Instruction A ▸
In the forum thread about FL Studio for orchestral music, rewrite the paragraph beginning "I used to use it a bit" as a short bulleted list that keeps its main points.
Instruction B ▸
Answer these questions from the forum thread about FL Studio for orchestral music:
(i) On what date did Anthony start the thread?
(ii) What feature of FL Studio does dariusofwest say they are used to?
(iii) According to ghandizilla, what makes setting the CCs easier?

Source excerpt ▸
------------------------------

# Using FL Studio for Orchestral Music



## Anthony (Jul 13, 2017)

While checking out various tutorials on YouTube I noticed that some folks are using FL Studio to create orchestral music. This was a bit surprising given its roots and current feature set.

I realize that you can use any DAW to create any genre of music, but some DAWs seem better suited to certain genres than others. And so I'm wondering if anyone here is using FL Studio as their main DAW for orchestral music? If so, what do you like (or dislike) about it? Cheers...


----------



## Publius (Jul 28, 2017)

I used to use it a bit. Supports vst instruments, plays samples, good midi editor. The only thing I saw as a big weakness was it was awkward to record audio. From what I know and have read, all the big daw programs are very capable, and its down to personal comfort about workflow and the ability to share projects with other people.


----------



## GULL (Jul 28, 2017)

I believe you have a confusion between Genre and Work flow


----------



## Publius (Jul 28, 2017)

Perhaps so, I do prefer the Baroque workflow to the Classical and Romantic workflows.... 

Many people use 'workflow' as a shorthand for the general way tasks are accomplished within a given DAW.


----------



## dariusofwest (Aug 3, 2017)

Hi Anthony! I'm currently using FL Studio as my DAW for orchestral music. I like it because I'm pretty used to it's pattern based workflow and how straightforward it's been to use.


----------



## ghandizilla (Aug 3, 2017)

They are a lot of cool features within the piano roll. The patterns conjugated with the "make unique" feature (so you can make for example modulations and velocities re-randomizations) are an awesome time-saver. It's made easier to set the CCs with Blake Robinson's BRSO Articulate tool, and most over all, it lets you associate articulations with piano roll colors. Speaking of Blake Robinson, I highly recommand the videos in which you can see him - in real-time - orchestrating within FL Studio -> https://www.youtube.com/playlist?list=PLROcUs85n5LrwvfkcZs6stBzi-s9yMk7g So I agree completely with what has been said earlier: it's a matter of workflow, not of style.


----------

------------------------------

Entries supplied ▸
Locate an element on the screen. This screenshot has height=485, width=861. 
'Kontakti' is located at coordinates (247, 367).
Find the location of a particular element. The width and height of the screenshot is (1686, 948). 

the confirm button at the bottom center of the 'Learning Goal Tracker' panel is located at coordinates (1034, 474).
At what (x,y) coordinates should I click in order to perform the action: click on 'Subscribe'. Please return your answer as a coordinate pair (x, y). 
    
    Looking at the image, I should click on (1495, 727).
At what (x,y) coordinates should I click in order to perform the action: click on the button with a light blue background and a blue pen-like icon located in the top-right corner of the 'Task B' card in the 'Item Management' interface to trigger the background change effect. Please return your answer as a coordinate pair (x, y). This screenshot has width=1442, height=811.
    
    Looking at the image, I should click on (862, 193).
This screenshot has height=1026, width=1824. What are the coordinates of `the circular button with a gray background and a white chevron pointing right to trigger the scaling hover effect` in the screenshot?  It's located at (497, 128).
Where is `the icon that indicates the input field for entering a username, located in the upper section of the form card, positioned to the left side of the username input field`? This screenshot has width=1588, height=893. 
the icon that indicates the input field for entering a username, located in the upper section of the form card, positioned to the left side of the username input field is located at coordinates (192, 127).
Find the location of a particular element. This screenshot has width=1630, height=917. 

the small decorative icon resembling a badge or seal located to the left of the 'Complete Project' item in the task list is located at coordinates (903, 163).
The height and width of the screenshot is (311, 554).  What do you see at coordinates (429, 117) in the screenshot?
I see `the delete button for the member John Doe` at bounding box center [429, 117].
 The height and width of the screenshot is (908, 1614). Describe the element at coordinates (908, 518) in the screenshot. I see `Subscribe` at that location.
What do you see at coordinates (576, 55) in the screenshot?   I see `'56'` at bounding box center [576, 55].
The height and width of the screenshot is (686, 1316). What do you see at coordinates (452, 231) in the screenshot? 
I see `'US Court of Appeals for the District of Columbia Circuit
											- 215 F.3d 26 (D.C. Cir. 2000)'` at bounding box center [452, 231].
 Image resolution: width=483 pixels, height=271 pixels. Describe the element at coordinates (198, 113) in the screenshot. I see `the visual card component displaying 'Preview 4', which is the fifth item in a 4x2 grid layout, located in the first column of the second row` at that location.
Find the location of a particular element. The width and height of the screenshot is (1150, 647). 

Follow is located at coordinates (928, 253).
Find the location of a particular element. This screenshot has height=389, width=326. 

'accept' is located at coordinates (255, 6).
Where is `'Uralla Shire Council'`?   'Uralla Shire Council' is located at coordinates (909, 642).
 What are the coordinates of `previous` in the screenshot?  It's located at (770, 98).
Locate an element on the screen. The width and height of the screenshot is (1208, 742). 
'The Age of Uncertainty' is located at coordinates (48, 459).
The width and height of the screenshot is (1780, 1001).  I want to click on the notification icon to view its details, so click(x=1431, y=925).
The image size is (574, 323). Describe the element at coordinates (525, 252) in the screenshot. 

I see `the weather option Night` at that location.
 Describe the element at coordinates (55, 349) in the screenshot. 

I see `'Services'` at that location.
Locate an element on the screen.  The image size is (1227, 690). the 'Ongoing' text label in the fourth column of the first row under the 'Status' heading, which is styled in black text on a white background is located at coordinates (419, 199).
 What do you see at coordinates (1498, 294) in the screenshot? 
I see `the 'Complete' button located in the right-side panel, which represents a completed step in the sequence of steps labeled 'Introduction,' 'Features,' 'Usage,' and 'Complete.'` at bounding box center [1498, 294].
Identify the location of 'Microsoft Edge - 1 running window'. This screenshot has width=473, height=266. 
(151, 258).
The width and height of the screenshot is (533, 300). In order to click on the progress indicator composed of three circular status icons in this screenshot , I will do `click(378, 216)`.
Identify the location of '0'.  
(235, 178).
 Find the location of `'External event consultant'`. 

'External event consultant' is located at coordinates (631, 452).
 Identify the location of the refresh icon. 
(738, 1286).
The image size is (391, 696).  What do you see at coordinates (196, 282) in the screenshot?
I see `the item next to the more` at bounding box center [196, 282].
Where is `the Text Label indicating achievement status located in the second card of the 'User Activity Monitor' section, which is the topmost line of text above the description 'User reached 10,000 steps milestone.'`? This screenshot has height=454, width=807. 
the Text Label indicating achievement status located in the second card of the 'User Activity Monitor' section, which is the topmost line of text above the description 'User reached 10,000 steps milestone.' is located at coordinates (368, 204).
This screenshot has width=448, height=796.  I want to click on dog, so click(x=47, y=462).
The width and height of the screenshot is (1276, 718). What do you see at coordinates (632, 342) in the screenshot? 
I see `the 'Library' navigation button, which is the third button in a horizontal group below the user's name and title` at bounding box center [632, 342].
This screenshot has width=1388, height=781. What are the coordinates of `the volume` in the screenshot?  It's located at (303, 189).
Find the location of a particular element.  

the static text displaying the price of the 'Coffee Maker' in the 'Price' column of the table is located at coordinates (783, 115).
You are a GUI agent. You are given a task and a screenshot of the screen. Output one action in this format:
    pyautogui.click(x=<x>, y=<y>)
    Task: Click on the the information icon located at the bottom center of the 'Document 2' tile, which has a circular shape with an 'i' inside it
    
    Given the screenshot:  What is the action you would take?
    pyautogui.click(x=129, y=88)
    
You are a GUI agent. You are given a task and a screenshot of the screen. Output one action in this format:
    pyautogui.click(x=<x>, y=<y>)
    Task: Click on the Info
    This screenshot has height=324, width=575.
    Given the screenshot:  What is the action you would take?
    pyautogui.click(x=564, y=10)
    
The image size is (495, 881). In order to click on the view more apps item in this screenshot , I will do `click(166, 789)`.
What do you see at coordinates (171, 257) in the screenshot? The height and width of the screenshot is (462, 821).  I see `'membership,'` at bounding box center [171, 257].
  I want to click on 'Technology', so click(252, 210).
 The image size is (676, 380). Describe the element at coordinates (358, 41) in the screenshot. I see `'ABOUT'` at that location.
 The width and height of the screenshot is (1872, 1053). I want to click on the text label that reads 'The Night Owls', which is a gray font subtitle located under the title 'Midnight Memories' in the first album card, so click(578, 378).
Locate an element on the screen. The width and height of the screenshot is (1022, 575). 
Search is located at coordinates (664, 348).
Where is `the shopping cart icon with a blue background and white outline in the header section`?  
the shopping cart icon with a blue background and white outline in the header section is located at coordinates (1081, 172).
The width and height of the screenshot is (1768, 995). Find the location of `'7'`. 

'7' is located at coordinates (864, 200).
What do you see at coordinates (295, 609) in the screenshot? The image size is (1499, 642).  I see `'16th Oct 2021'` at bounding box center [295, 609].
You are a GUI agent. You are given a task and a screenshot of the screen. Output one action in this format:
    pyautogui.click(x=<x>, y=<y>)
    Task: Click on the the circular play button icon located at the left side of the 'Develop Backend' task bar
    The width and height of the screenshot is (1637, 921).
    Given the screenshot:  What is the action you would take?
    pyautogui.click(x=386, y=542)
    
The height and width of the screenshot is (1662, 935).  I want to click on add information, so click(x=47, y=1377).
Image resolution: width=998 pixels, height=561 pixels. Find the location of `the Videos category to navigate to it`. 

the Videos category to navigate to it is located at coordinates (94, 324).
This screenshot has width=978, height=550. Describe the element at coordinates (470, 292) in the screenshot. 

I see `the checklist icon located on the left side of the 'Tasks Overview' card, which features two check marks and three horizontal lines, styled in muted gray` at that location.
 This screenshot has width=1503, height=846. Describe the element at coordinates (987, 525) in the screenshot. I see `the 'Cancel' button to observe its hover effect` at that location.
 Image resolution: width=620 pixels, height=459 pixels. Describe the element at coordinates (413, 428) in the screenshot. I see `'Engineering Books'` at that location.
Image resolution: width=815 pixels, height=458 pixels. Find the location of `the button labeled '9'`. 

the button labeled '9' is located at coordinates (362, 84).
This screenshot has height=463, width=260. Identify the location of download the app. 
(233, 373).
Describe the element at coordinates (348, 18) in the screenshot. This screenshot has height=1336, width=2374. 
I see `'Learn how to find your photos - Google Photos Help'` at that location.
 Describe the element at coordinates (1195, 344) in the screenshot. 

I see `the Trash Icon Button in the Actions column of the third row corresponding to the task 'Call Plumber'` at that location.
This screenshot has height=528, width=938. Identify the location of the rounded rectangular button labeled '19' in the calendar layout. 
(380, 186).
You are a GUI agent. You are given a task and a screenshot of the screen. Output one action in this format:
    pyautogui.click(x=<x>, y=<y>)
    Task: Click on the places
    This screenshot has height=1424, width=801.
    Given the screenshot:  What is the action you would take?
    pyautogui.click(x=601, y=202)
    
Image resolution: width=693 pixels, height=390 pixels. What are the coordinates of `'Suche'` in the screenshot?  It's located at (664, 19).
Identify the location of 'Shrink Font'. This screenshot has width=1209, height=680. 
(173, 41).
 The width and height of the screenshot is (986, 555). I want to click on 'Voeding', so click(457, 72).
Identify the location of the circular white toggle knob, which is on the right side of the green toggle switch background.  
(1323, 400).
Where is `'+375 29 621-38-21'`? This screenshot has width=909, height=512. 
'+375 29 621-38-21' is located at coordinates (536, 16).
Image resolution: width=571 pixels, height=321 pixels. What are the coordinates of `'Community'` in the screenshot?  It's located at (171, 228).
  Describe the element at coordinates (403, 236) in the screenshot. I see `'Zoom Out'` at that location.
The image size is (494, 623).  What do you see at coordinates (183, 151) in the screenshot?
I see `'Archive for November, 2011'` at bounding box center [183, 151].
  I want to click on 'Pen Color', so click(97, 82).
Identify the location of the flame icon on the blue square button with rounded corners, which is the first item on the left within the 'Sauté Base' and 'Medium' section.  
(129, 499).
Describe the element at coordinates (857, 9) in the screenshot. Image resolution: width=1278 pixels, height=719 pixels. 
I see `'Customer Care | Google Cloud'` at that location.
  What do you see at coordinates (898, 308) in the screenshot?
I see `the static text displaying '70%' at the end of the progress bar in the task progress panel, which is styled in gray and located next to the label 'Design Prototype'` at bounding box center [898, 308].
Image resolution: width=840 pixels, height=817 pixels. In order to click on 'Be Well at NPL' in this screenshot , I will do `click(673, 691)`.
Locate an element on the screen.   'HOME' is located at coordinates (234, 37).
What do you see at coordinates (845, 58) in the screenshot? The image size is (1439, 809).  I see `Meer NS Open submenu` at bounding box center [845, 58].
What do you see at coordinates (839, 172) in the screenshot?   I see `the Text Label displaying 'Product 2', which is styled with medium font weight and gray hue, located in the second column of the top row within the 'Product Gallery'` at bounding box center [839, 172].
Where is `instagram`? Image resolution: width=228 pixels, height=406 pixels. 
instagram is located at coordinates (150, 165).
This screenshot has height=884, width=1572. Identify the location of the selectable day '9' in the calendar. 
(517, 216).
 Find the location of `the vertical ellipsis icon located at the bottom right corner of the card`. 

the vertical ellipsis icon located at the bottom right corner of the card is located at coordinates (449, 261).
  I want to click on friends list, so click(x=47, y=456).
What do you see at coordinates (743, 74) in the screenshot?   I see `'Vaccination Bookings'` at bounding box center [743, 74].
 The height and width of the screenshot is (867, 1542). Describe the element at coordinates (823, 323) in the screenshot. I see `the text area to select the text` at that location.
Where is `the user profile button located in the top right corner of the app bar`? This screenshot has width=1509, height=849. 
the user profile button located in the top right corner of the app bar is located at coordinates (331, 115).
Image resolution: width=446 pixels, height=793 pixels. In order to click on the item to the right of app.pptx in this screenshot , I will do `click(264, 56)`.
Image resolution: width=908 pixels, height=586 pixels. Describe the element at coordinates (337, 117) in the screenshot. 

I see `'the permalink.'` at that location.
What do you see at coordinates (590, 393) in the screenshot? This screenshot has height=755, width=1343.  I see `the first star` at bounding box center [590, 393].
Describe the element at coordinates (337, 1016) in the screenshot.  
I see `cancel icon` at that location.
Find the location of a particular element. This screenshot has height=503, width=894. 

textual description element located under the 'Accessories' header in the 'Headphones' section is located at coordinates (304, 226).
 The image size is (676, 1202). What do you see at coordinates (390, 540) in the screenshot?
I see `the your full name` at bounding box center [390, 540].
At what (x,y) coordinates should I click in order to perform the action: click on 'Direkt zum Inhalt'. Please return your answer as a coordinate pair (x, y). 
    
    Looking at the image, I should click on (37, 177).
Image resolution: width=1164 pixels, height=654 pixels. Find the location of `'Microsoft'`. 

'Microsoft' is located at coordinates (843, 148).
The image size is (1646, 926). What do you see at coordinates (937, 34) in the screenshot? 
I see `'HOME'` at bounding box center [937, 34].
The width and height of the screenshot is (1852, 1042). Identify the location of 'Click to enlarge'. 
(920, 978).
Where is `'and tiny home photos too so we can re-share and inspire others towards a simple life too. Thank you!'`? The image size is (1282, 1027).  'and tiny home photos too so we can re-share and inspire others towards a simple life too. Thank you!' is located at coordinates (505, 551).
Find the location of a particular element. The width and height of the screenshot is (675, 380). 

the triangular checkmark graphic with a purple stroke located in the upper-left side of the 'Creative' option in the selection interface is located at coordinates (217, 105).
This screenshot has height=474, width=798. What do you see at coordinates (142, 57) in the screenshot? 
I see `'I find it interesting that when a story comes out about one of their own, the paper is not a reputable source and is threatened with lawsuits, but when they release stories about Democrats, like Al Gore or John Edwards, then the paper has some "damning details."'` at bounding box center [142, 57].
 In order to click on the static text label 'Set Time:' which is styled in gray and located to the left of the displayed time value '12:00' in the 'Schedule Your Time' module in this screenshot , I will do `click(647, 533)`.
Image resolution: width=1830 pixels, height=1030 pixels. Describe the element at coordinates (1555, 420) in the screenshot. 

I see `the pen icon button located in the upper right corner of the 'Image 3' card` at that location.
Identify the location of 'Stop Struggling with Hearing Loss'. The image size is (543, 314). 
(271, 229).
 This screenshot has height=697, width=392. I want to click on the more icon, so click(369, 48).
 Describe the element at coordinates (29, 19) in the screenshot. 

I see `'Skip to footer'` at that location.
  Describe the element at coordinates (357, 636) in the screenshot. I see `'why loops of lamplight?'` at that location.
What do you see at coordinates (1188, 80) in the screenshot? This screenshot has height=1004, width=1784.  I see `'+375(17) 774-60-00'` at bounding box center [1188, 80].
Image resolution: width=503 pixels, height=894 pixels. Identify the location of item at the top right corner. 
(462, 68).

------------------------------

Output A ▸
- The poster used FL Studio a bit in the past.
- It supports VST instruments, plays samples and has a good MIDI editor.
- Its one big weakness was that recording audio was awkward.
- All the big DAW programs are very capable, so the choice comes down to comfort with the workflow and being able to share projects with others.

Output B ▸
(i) Jul 13, 2017
(ii) Its pattern-based workflow
(iii) Blake Robinson's BRSO Articulate tool